### Set exercise A
Decide whether each of the following statements agrees with the tribute to Dan Locke below, answering yes or no and quoting the deciding words of the text: (i) The writer first met Dan in Atlanta in 2001; (ii) the Kansas association was large because of state licensing; (iii) the NESA/TBFAA meetings took place every spring.

Today I said goodbye to a giant of a man.
I had heard the name Dan Locke since the early 1990s, because a co-worker of mine took several trips to Kansas to assist in holding some industry training when alarm training was fairly new. Because of their lack of state licensing, the Kansas association was small, but they were still able to hold several training classes per year, thanks in no small part to the work of Norman Dayton, Darrell Henderson, and Dan Locke.
In 2001, I got to meet Dan when all of the instructors of a national industry association were summoned to Atlanta, GA for a meeting. The two instructors from Kansas, Norman and Dan, and the four of us from Arkansas had several meals together and were of the same mind when it came to state sponsored training. That is also when Dan went from a “fellow industry guy” to a friend.
Over the next 13 years, Dan and I have travelled together quite a bit. Teaching and attending classes in Arkansas, Oklahoma and Tennessee. Meetings in New York City, Washington DC, Las Vegas, Saint Louis, Baltimore, and Galveston, just to name a few. We solved many of the world’s problems while driving from Dallas to Galveston for the NESA/TBFAA meetings every fall.

### Set exercise B
Reproduce verbatim everything in the listing from the start down to and including the line containing "the circular '@'". Leave the pictures out.

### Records
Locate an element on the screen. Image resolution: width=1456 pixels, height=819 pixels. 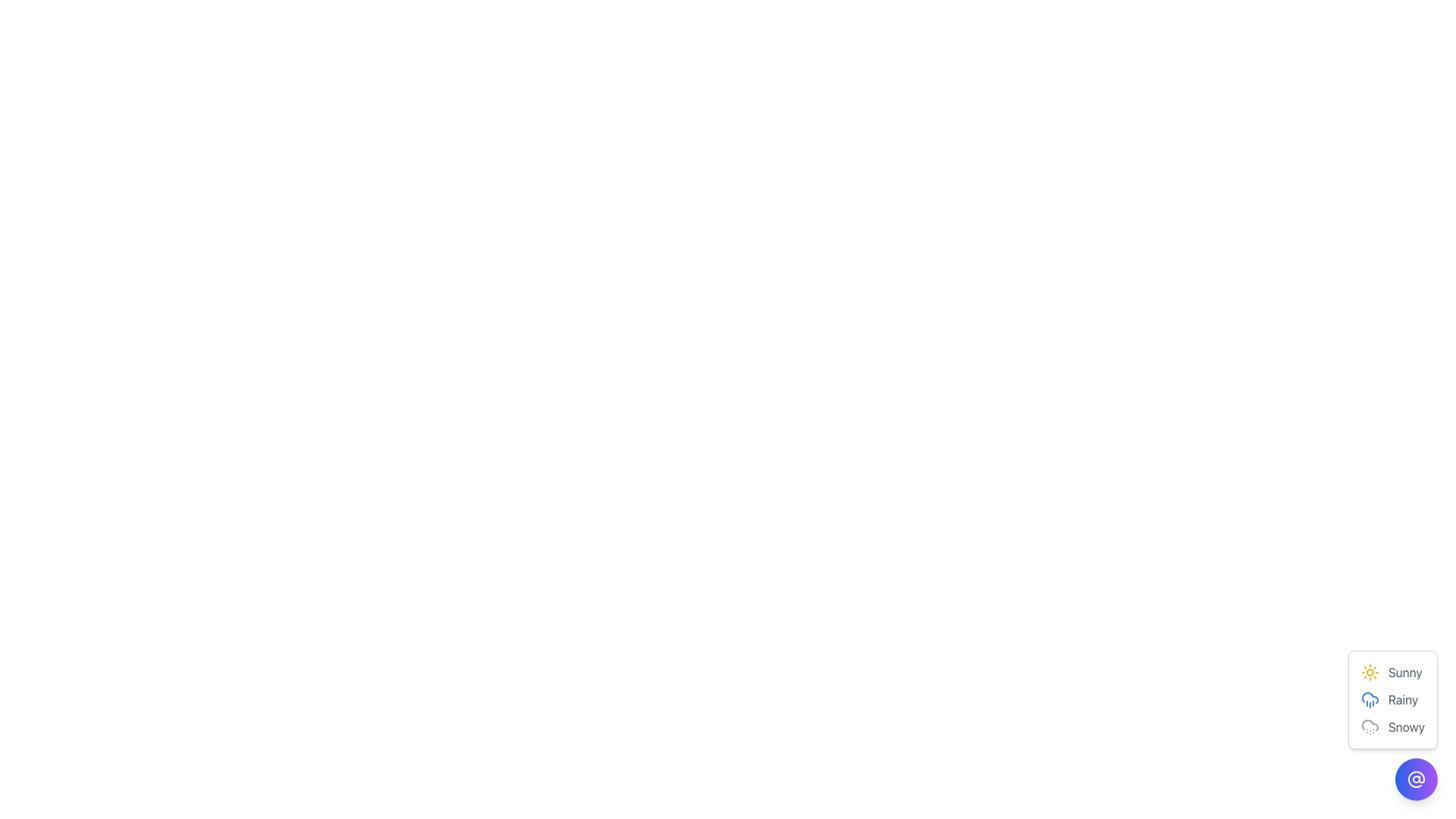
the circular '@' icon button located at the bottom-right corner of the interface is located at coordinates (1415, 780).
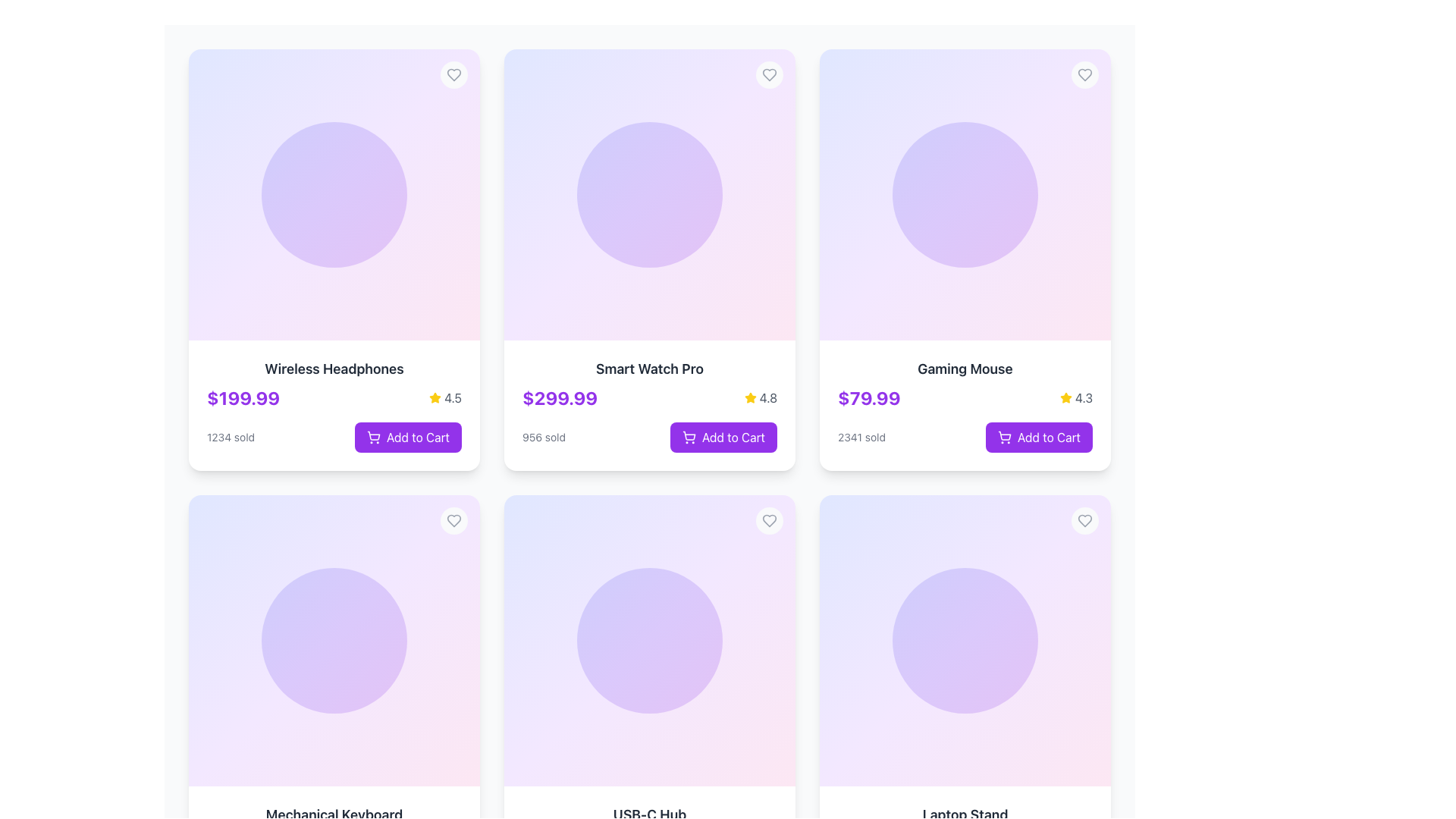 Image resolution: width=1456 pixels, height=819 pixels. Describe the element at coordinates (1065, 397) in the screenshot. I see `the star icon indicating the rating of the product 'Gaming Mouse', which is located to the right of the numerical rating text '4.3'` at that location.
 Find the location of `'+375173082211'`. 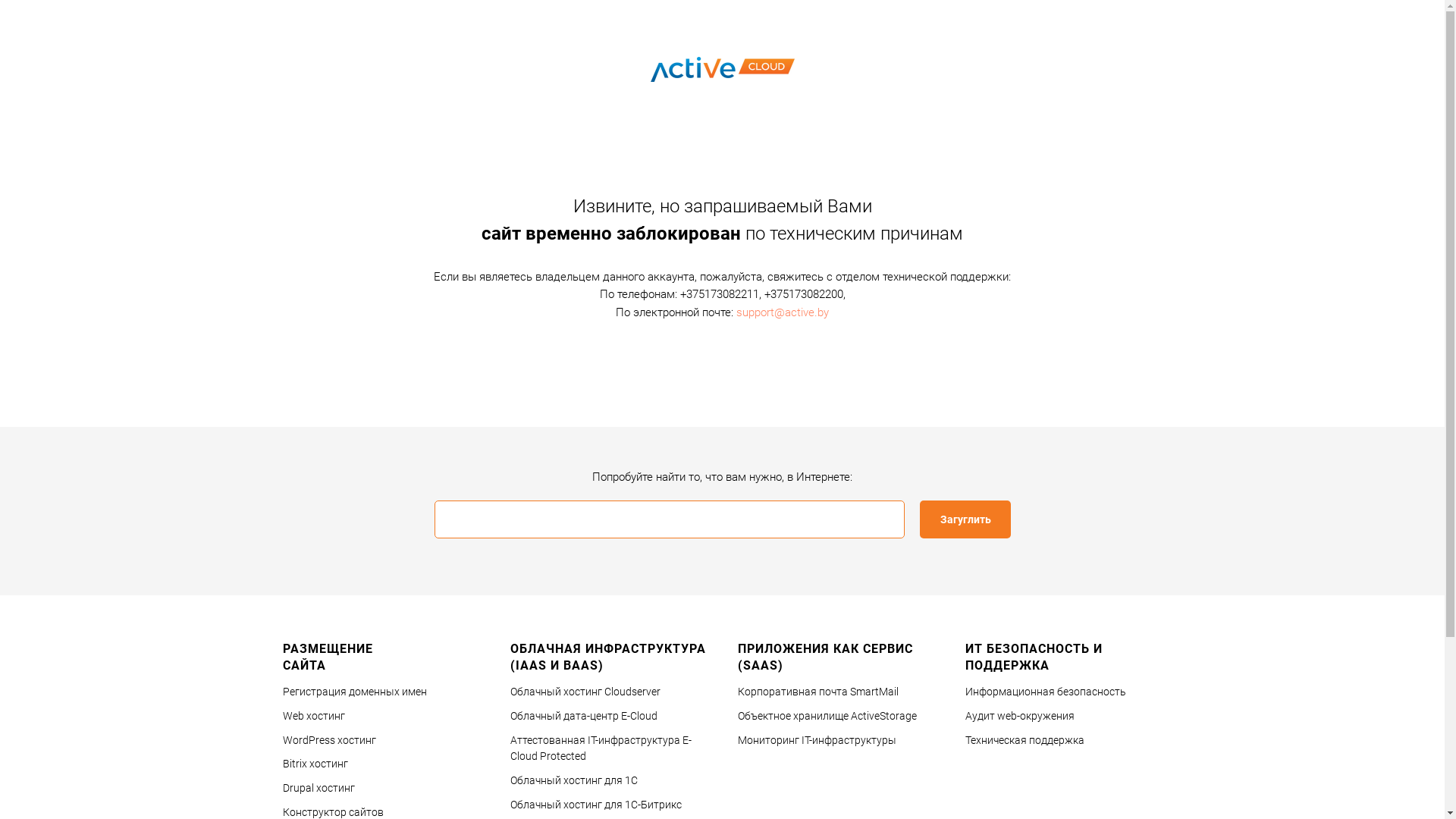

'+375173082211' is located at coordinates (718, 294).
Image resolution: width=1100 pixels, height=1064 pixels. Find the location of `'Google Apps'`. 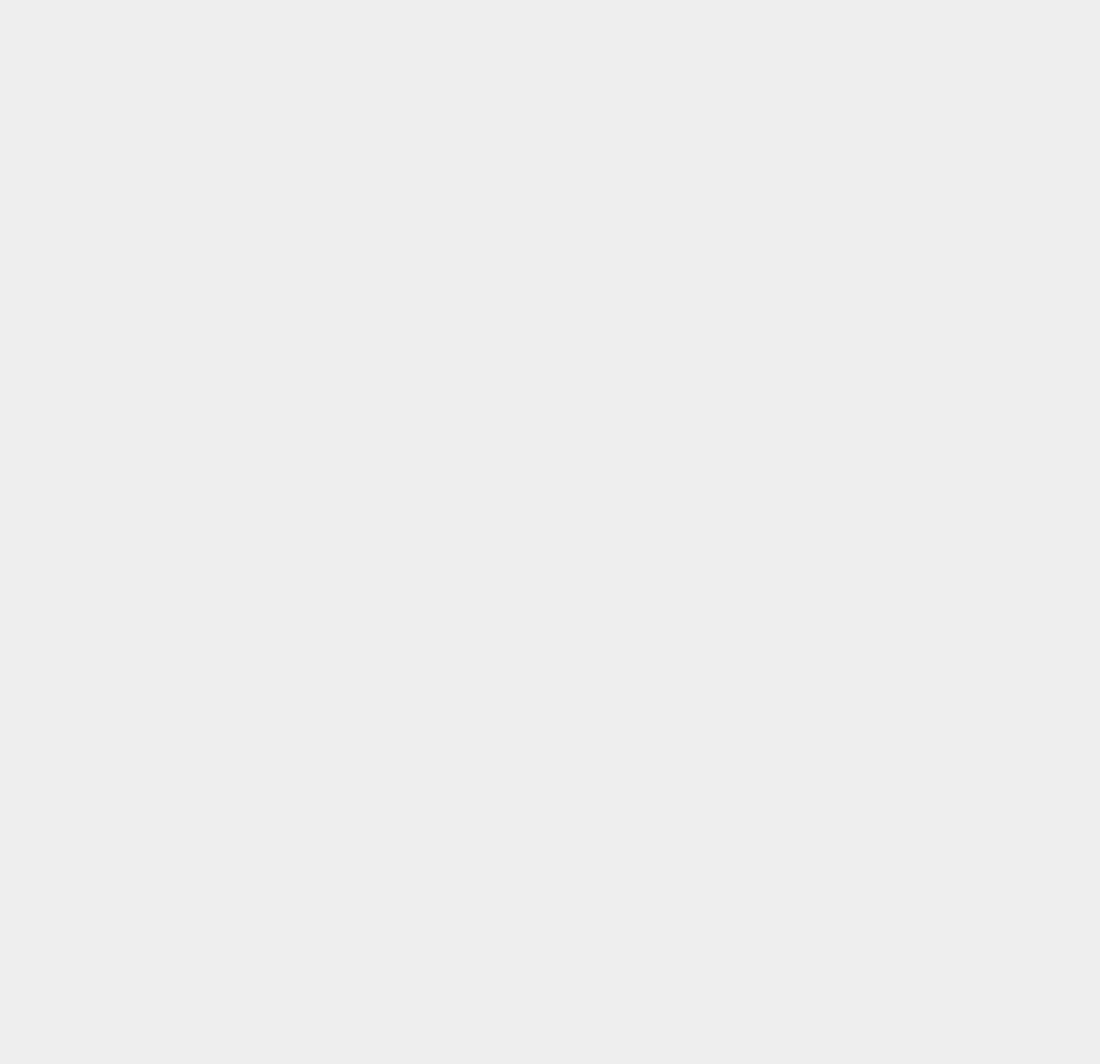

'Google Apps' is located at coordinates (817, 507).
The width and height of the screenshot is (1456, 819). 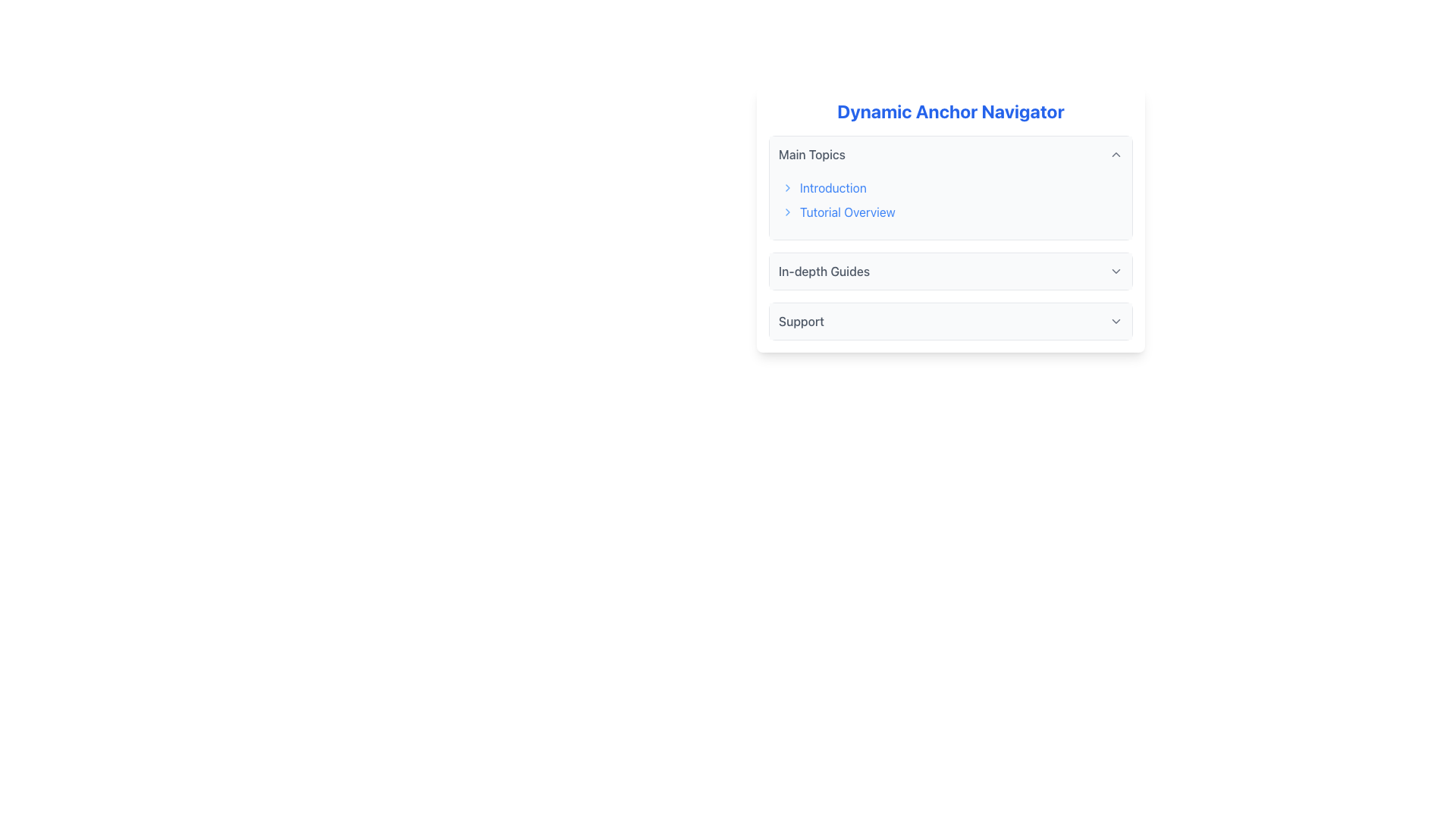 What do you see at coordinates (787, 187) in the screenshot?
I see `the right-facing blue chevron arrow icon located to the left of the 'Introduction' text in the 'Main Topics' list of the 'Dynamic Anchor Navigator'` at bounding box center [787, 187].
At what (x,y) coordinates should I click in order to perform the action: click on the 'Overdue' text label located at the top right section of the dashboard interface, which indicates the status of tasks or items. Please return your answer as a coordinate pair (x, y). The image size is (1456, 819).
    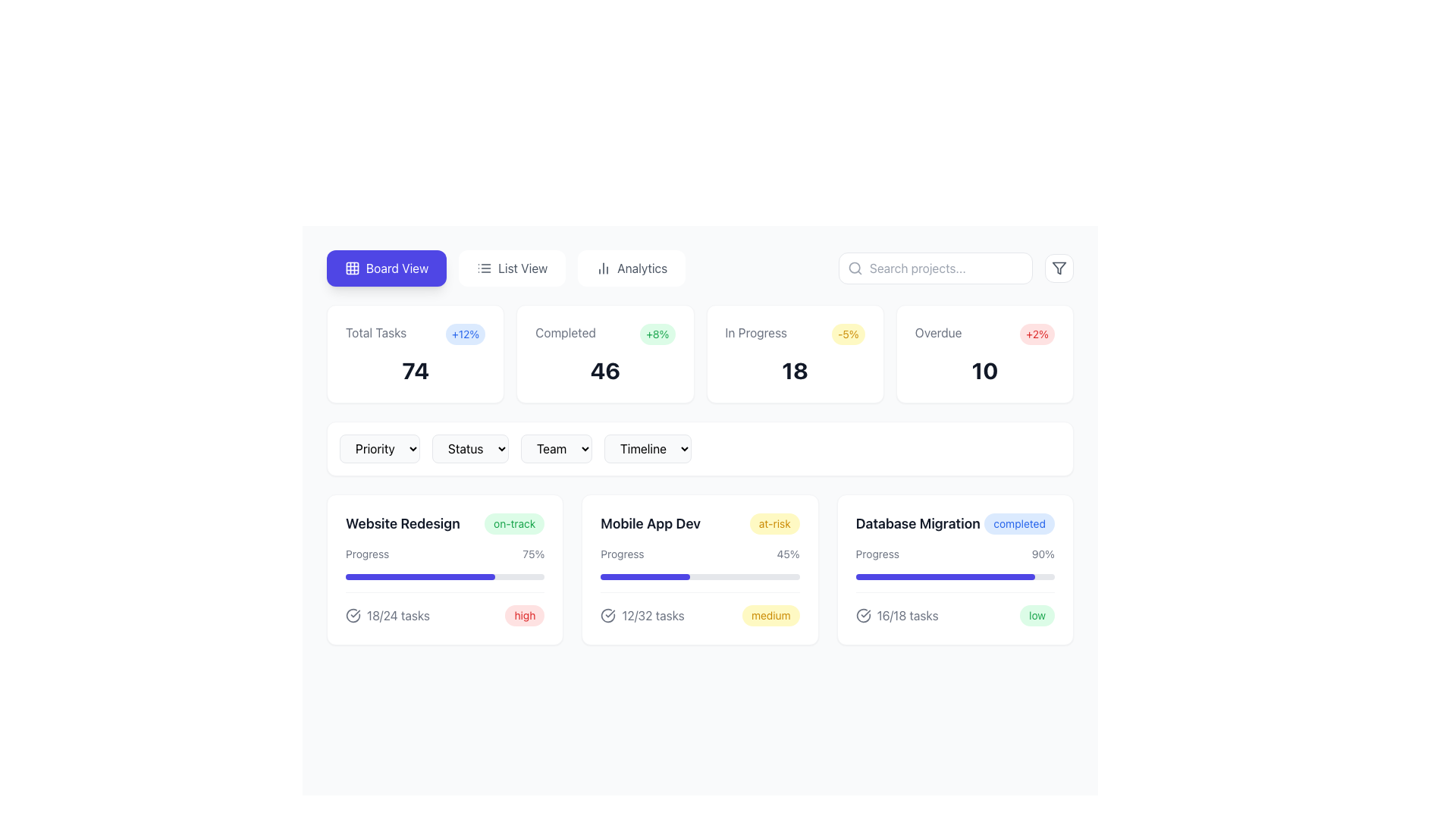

### Task result A
(i) Yes: "In 2001, I got to meet Dan when all of the instructors of a national industry association were summoned to Atlanta, GA for a meeting."
(ii) No: "Because of their lack of state licensing, the Kansas association was small"
(iii) No: "for the NESA/TBFAA meetings every fall"

### Task result B
Locate an element on the screen. Image resolution: width=1456 pixels, height=819 pixels. 
the circular '@' icon button located at the bottom-right corner of the interface is located at coordinates (1415, 780).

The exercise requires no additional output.